# Just arrived yesterday...



## lenny (Feb 29, 2000)

These are factory pictures. I'll have better pics up on the website of the weekend.

Preorders will be shipping out in the next few days. If you have any questions regarding your order, please direct them to [email protected] 

Best Regards,

Dan 

Dash Motorsports


----------



## micyou03 (Apr 8, 2003)

They look beautiful so far.


----------



## JordanZ870 (Nov 25, 2004)

Sweet! :thumbsup:
I can hardly wait for Lenny to ship!


----------



## win43 (Aug 28, 2006)

:thumbsup: SWEET!!!!! :thumbsup:


----------



## Dragula (Jun 27, 2003)

Very sharp!Cheap price,and no assembly,you have rrr beat bigtime!
DRAGjet


----------



## Bill Hall (Jan 6, 2007)

Wow Dan!

Looks great from here...excited for the debut pics.


----------



## micyou03 (Apr 8, 2003)

look like my next "gotta haves"


----------



## lenny (Feb 29, 2000)

Dragula said:


> Very sharp!Cheap price,and no assembly,you have rrr beat bigtime!
> DRAGjet


Thank you, Chris!


----------



## Voxxer (Oct 25, 2003)

*Nice Cars*

Hello:

I love the new bodies, however, on the web site it does not list any prices.

Thanks

Voxxer


----------



## coach61 (Sep 6, 2004)

Very Nice Dan,good job will be ordering when I get home tomorrow need a british racing green one to taunt Joe with..lol


Dave


----------



## twolff (May 11, 2007)

Very nice. Much better than I imagined. I'm also after a British Racing Green one, but I only need one and the $25 minimun kept me from doing a preorder. I'll be watching for these from the vendors, but if anyone spots one for sale, please shoot me a PM.


----------



## JordanZ870 (Nov 25, 2004)

coach61 said:


> Very Nice Dan,good job will be ordering when I get home tomorrow need a british racing green one to taunt Joe with..lol
> 
> 
> Dave


Silly Coach....I pre-ordered the BR green one!  *Snoopy dance*


----------



## videojimmy (Jan 12, 2006)

I already placed my order with Tom Stumpf... 2 of everything, as usual. 
One to race, one to case! 

I also saw a few pics of your hippie buses too... another homerun for Dash

Great work Dan!


----------



## roadrner (Jul 21, 1999)

One of the better looking Cobras I've seen. Guess I'll be placing an order for a couple of them.

:thumbsup: :thumbsup: rr


----------



## rodstrguy (Feb 14, 2002)

Dan,

Your killing my wallet... 442's, Roadrunners, busses, now this along with all the '55... My wife is gonna kill me.


----------



## Bill Hall (Jan 6, 2007)

joez870 said:


> Silly Coach....I pre-ordered the BR green one!  *Snoopy dance*


Keep countin' those unhatched eggs Snoopy. See: CJ's MIA auction entry.

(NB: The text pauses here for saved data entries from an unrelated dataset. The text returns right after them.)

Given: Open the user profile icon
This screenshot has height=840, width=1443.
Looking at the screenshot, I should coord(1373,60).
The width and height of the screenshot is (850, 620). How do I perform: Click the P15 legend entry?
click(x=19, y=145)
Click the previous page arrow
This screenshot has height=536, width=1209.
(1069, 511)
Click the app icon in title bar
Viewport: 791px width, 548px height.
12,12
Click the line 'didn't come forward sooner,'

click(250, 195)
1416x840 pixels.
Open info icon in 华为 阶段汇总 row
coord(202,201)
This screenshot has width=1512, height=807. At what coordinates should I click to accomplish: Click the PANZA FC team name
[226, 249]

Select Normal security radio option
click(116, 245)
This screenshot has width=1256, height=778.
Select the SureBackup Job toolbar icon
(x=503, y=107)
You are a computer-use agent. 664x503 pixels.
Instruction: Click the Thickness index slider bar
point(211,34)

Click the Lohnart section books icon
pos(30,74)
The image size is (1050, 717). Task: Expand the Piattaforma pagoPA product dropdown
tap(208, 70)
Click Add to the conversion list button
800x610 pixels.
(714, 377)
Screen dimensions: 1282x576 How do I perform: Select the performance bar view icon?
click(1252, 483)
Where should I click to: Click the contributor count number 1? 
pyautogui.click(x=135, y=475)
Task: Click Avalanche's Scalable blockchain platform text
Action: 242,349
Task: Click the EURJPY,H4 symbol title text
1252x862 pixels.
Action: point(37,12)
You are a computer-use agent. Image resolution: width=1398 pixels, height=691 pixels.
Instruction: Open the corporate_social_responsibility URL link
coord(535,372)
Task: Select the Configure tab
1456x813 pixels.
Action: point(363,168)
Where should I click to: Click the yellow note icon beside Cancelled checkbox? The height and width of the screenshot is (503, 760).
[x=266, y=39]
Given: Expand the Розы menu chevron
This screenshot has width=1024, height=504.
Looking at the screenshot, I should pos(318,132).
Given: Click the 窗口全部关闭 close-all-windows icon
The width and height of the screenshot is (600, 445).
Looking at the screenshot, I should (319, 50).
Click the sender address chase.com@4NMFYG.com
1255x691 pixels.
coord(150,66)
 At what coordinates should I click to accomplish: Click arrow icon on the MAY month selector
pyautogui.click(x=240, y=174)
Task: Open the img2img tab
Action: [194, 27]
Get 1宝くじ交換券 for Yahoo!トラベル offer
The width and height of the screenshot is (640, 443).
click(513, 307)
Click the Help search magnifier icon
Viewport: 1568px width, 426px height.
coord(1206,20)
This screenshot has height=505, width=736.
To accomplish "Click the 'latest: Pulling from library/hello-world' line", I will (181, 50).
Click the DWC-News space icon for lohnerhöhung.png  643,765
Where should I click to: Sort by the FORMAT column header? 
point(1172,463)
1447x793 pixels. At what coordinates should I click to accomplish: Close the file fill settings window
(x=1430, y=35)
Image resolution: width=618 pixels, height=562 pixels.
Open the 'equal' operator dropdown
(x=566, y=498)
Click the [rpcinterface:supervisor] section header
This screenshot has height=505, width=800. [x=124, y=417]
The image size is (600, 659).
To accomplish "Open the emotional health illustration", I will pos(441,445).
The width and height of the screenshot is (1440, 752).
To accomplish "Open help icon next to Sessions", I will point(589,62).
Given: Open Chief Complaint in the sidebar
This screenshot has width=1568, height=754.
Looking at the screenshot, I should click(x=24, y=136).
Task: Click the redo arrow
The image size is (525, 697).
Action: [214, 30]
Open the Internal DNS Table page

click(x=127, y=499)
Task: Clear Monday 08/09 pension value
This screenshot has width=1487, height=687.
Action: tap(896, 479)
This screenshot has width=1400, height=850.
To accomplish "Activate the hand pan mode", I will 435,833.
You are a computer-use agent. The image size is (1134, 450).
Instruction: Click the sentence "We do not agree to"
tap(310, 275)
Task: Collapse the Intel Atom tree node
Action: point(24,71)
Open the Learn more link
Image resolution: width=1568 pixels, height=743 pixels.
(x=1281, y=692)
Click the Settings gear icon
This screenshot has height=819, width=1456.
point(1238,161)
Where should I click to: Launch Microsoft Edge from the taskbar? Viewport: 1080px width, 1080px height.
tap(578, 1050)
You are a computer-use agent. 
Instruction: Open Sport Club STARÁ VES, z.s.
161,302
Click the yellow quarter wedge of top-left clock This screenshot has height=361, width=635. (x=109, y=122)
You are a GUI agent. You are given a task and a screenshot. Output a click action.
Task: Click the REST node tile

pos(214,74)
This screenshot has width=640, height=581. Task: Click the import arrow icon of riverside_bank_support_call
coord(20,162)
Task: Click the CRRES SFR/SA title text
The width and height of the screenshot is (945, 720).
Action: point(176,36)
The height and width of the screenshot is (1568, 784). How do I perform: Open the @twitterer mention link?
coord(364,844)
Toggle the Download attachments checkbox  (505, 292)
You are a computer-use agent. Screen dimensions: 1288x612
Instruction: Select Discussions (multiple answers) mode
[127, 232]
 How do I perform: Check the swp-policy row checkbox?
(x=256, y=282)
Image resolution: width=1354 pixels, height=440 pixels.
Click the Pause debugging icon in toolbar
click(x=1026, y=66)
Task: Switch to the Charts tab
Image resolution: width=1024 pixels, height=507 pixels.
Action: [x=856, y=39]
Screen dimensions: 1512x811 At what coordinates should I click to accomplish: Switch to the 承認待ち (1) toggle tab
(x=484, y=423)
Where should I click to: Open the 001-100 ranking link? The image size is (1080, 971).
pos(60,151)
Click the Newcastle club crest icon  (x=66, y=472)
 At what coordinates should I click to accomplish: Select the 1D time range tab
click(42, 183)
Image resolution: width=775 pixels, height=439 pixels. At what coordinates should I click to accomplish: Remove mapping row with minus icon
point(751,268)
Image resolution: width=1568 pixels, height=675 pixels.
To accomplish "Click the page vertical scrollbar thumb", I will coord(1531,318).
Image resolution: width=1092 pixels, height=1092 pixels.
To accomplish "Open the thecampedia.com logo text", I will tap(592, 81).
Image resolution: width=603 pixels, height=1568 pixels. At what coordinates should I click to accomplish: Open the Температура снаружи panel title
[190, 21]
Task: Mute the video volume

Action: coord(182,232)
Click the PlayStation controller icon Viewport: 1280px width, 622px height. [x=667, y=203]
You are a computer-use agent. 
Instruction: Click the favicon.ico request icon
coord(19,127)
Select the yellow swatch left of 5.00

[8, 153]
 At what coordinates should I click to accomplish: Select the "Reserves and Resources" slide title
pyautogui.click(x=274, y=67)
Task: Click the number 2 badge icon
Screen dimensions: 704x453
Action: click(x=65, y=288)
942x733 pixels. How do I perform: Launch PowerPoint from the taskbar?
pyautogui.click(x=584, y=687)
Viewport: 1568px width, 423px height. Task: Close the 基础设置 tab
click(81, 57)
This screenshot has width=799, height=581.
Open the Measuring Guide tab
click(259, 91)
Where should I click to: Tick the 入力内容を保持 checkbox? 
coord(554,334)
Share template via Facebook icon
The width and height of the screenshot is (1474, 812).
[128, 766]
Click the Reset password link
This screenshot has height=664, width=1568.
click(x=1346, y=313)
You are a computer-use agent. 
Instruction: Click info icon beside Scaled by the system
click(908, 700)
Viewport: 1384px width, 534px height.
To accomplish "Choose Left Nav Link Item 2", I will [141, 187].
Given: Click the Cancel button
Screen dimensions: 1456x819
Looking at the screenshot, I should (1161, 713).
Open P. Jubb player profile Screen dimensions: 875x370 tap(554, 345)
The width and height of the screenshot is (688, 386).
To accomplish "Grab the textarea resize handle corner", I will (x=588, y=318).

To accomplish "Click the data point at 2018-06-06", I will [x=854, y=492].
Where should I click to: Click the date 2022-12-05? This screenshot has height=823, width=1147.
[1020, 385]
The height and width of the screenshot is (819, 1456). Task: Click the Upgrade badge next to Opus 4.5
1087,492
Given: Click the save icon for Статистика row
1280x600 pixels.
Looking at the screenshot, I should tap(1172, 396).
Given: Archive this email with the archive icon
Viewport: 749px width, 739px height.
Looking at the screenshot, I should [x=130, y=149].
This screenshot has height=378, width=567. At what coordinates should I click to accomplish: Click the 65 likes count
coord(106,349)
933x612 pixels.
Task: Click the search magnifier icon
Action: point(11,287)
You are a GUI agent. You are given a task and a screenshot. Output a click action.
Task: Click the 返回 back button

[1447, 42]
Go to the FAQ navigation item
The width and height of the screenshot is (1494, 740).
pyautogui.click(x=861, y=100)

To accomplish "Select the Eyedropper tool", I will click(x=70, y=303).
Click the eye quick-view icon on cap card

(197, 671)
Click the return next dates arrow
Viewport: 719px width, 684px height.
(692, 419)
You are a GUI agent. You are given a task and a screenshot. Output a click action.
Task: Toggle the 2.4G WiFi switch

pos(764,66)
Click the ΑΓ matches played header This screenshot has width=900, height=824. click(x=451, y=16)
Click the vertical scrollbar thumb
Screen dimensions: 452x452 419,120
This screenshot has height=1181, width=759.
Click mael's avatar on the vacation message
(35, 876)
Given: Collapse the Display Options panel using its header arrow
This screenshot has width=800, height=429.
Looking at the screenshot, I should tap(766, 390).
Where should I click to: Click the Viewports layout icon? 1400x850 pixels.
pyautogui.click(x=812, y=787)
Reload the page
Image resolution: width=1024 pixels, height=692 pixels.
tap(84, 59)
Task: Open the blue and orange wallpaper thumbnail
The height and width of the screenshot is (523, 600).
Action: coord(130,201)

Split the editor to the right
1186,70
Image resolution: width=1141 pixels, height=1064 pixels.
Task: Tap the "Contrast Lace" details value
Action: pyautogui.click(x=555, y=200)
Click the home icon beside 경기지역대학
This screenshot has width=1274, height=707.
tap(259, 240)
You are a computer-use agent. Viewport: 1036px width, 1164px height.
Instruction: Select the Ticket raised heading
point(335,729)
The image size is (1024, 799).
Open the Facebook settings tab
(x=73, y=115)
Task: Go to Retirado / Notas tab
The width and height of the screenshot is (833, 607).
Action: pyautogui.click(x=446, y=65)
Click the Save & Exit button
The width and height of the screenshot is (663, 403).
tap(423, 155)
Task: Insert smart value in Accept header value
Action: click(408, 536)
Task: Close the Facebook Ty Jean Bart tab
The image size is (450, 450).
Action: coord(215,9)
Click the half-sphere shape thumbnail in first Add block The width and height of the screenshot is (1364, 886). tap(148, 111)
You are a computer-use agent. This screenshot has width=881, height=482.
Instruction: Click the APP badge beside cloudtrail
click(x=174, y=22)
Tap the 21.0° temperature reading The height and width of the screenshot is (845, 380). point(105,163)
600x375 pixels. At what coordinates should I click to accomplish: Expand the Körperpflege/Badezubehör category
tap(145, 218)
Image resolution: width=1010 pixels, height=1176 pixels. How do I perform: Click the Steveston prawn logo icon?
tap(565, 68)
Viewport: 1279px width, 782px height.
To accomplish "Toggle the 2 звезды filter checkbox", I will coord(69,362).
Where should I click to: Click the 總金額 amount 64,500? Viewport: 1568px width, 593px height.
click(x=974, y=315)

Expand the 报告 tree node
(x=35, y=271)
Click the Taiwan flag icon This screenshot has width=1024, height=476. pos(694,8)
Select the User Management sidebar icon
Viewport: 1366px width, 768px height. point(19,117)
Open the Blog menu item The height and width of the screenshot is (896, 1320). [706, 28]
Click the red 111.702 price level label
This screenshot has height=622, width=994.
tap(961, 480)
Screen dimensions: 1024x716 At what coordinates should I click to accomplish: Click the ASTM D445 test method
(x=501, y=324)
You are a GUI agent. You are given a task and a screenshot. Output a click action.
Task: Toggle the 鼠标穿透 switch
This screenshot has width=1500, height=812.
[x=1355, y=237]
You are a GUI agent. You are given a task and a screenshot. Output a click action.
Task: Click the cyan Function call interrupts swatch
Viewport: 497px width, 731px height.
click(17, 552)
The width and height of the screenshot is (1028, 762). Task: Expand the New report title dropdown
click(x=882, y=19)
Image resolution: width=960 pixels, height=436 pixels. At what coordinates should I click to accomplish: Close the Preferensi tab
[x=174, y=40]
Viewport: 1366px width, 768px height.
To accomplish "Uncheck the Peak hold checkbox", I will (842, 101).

We already paid off yer mailman!


----------



## AfxToo (Aug 29, 2003)

Can we see a pic with the body on a chassis?


----------



## JordanZ870 (Nov 25, 2004)

Bill Hall said:


> Keep countin' those unhatched eggs Snoopy. See: CJ's MIA auction entry.
> 
> We already paid off yer mailman!


 
Awwwe dang!...hehehe....yeah...not so much, there, Bill. My postman is a postWOMAN. I get special delivery of all* my parcels. It is amazing what a few McDonalds gift certificates at Yule time can do! 

Besides...*I* think that CJs GS vette looks GREAT in my jebus case and ripping around my track! hehehehehe...Did I mention how fast it was? LOL!


----------



## T-Jet Racer (Nov 16, 2006)

rodstrguy said:


> Dan,
> 
> Your killing my wallet... 442's, Roadrunners, busses, now this along with all the '55... My wife is gonna kill me.


Yeah, I told Dan that one too!


----------



## bobhch (Apr 22, 2007)

Ooooooooooh boy! Can't wait to get these in the mail oooooooooooooh boy!

Bob...zilla


----------



## roadrner (Jul 21, 1999)

Are these on the site to order or did I miss the page? Definitely need a couple of these! :thumbsup: :thumbsup: rr


----------



## vaBcHRog (Feb 19, 2003)

Very nice Dan, very nice indeed. Dan any chance you might start your own line of wheels 

Roger Corrie


----------



## micyou03 (Apr 8, 2003)

Any chance someone will have these at the Beer's show tomorrow Super Bowl Sunday?


----------



## mopar78 (Sep 23, 2004)

I didn't order any,now i might have to change my mind and open up my wallet again and place my order.Unless of course someone is selling them at the Super Bowl show on Sunday in Long Island.


----------



## A/FX Nut (May 28, 2004)

BEAUTIFUL! Just simply beautiful. Finally a Cobra you don't have to spend a lot of money on. Great work Lenny. Randy.


----------



## micyou03 (Apr 8, 2003)

Here's pics of one of mine on a JL Ultra-G chassis. I think I lowered it as much as I can. I think it sits pretty good after lowering a bit. I shaved the rails on the gear plate back and ground the inside of the body a bit.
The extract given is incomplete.